Feb 2019
tl;dr: Understand video with two pathways, one slow pathway which understands the spatial information and one fast pathway which tracks the motion. This is biologically inspired by the P cells and M cells in retinal ganglion cells.
Overall impression
The paper is quite eye-opening, in particular with the analogy to the gangalion cells in the primate retinal system. The P cells are sensitive to color with high acuity, but slow. The M cells are colorblind with low acuity, but fast. The M cells has a larger receptive field (Yes receptive field is a medical term). I believe this is the future direction of video recognition.
Key ideas
- Spatiotemporal orientations are not equally likely.
- The categorical spatial semantics of the visual system often evolve slowly. Therefore the recognition of the categorical semantics can be refreshed slowly.
- But the motion being performed can evolve much faster then their subject identities.
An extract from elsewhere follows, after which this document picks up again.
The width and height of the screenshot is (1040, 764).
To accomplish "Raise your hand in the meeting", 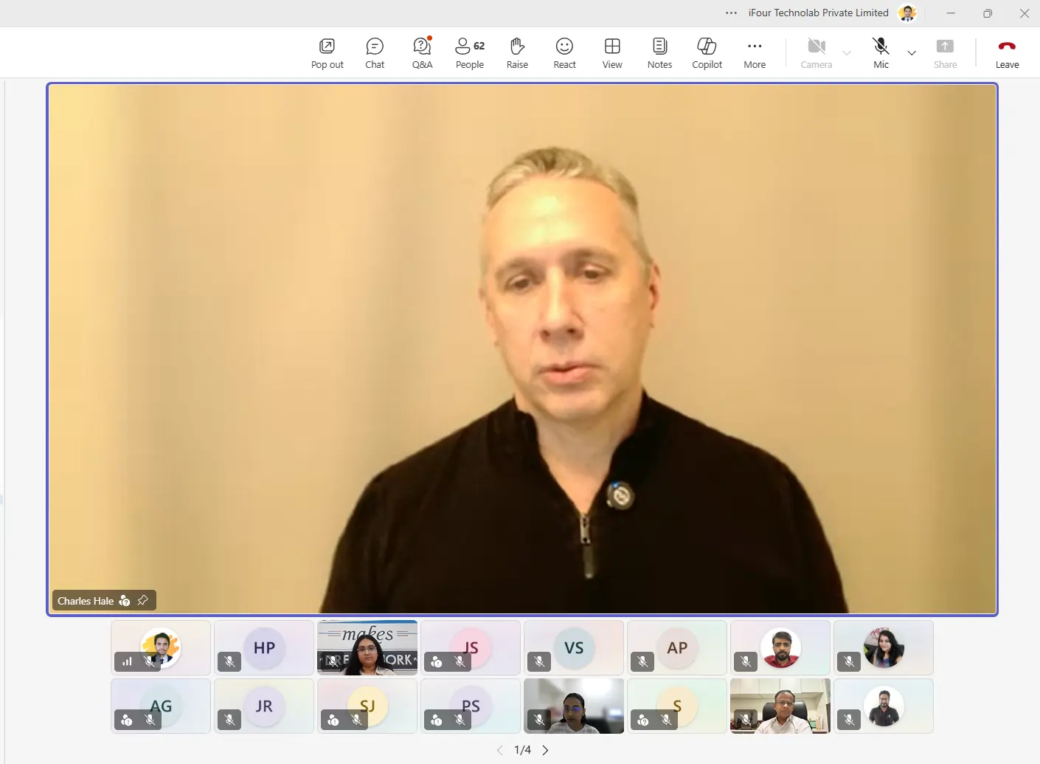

Therefore the potentially fast changing motion should be modeled using fast refreshing frames.
- SlowFast networks has two pathways operating at two different temporal speed. A slow one operating at low frame rate to capture spatial semantics and a fast pathway operating at high frame rate to capture motion at fine temporal solution. The fast pathway can capture motion without building a detailed spatial representation. The fast pathway is lightweight but temporally high-resolution.
- Both pathways take input with the same spatial resolution. Slow and fast are synchronized. Slow means slow refreshing rate, not lagging behind.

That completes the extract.